少し震えながらも立ち上がり、鋭い目つきで奥に見える電撃を纏ったユーラルを見つめる。
「フラメナ様! 大丈夫ですか」
ヨルバが心配そうにそう言うと、フラメナは笑顔を見せて「大丈夫」と言い、ユーラルの情報を伝える。
「あいつ、九回も戦い方が変わるらしいわよ……
それにさっきまでの強さとは比にならないわ。
三人とも力を貸してちょうだい」
フラメナがそう言うと、ヨルバ、ルルス、ユルダスは了承し、四人でユーラルへと向かっていく。

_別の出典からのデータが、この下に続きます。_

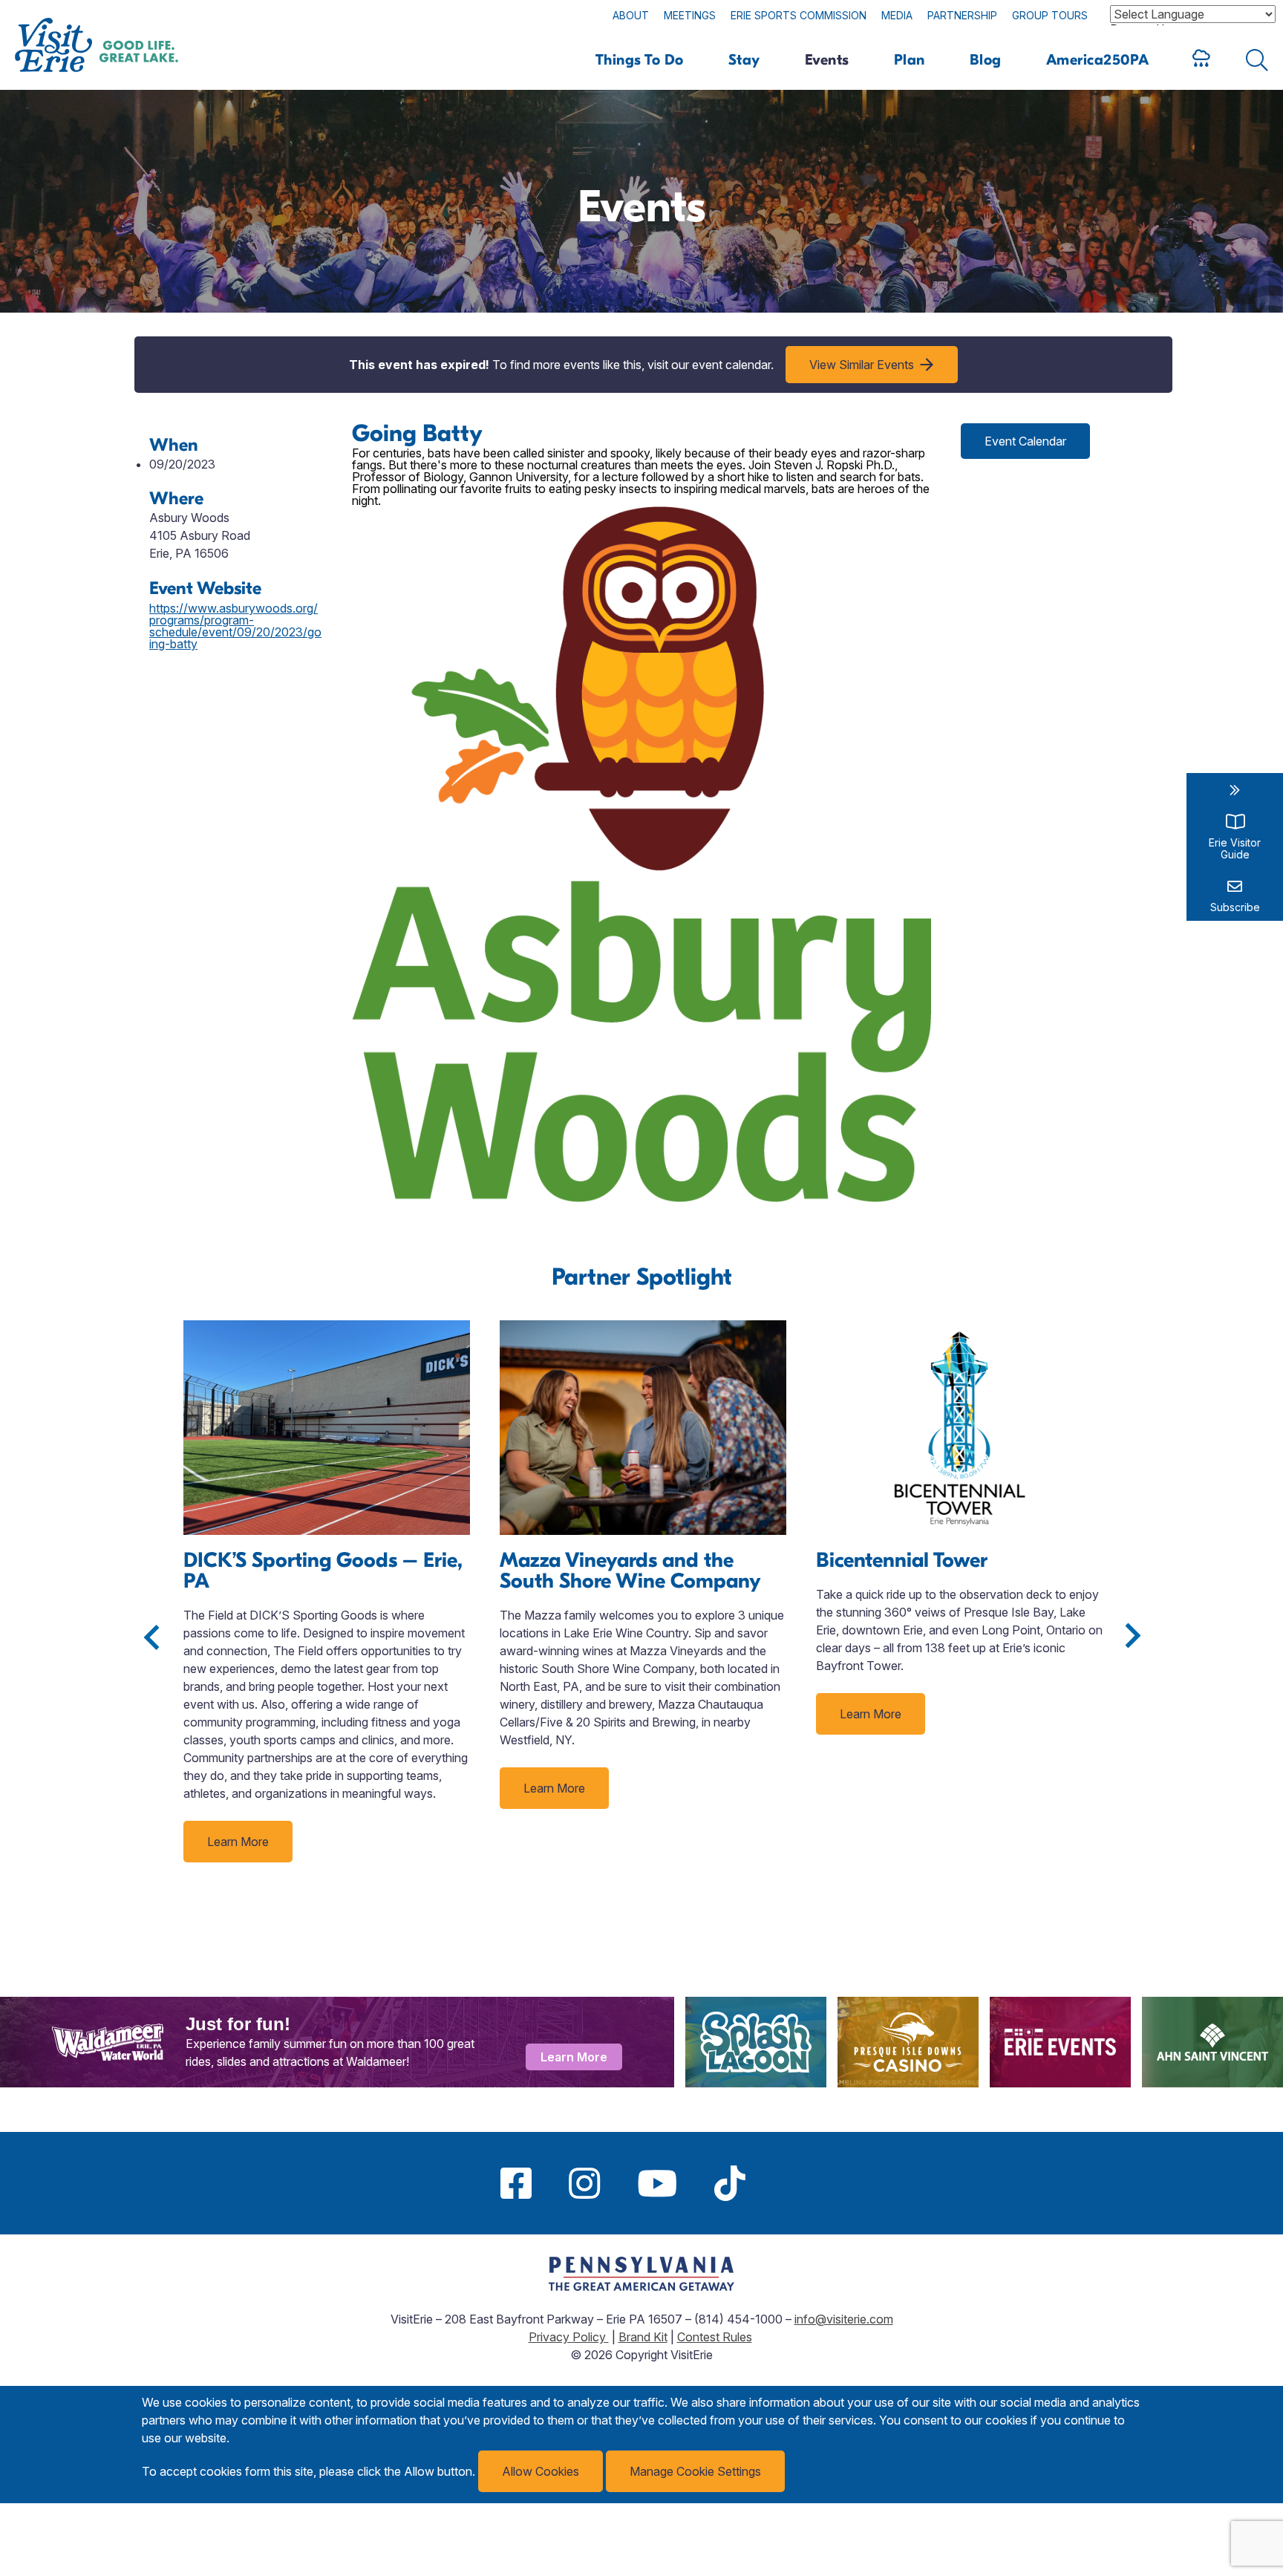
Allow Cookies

「よくもぶん殴ってくれたわね。百倍返しで泡吹かせてやるわ!」
ユーラルは違和感を感じていた。
さっきの殴りであまりダメージが入ってない?
おかしい。いくらなんでも内臓くらいは破裂してるはずじゃ……再生した様子もない。
ユーラルは自身の拳を見て少し驚いた。
血……まさか咄嗟に何かを挟んだのじゃ?
「やっと気づいたのね? あなたたちは再生ばっかしてるから痛覚が乏しいのかしら? 殴られた時に咄嗟に拳を土魔法で防いだのよ」
ユーラルはそう言われ、嬉しそうに口角を上げた。
「あっはははっ! やっぱりだ!
全然弱くない、むしろ脅威的な強さ……
愉快だっ! もっと妾を喜ばせよ!」
ユーラルは拳を一瞬で再生し、電撃の跡が残るほどの速度で四人へと突っ込んでくる。
速度は凄まじく、ヨルバを除いた三人は目で追うのがやっと、拳を弾き返したのはヨルバだった。
「目がいいんじゃのう……」
ユーラルはヨルバから離れようとした瞬間、
肩から腰にかけて切り裂かれ、流血しながら後退りする。
「は……?」
「そうやって油断してるから切られるんだぞ」
いつの間にかユーラルの背後に立っていたユルダス、ユーラルが振り返って電撃を放とうとした瞬間、
再度その傷口から水の斬撃が生み出され、深傷をその身に受ける。
「っぐう! 小細工が達者なのか!」
ユーラルがそう言って即座に再生を終えると、
ユルダスへと攻撃を仕掛ける前に首元へと刃が迫る。
それを間一髪姿勢を低くして避けると、足へと何かが絡まる感触と共に地面へと転ぶ。
転ぶ際に見えたルルスの腕から伸びるツタ。
それが自身を転ばせたと理解する。
「まずっ……!」
背中を無様に晒すユーラルへと横一文字に斬撃を放つヨルバ、それによって胴が切断され、地面が一直線に割れる。
思わず血を吐き、再生を行おうとすると、
ヨルバに再び背中を切りつけられ、再生が途絶え、
フラメナがこちらへと走ってくる音がする。
「ヨルバ! 退いて!」
ヨルバがそう言われて後ろに跳ぶと、
フラメナが白い火を纏った手ユーラルへと向ける。
「まっ!!」
次の瞬間、背中へとフラメナの手が当たった瞬間、
巨大な白き火柱が天へと昇り、辺りの召喚体の黄金の輝きが消えて黒色へと戻る。
フラメナはユーラルから離れると、
まだ警戒を解かずに煙を見つめる。
「やっぱり生きてるわよね……!」
先ほどまでとは違い、青い瞳に変わったユーラルが煙から出てくる。
予想するにまた人格が変わったのだろう。
「あーぁ……悲しいなぁ。
油断するなって言ったのにぃ……」
歓喜の雰囲気はパタリと消え、今にも泣きそうな声で話し出すユーラル、暗い雰囲気が辺りに充満する。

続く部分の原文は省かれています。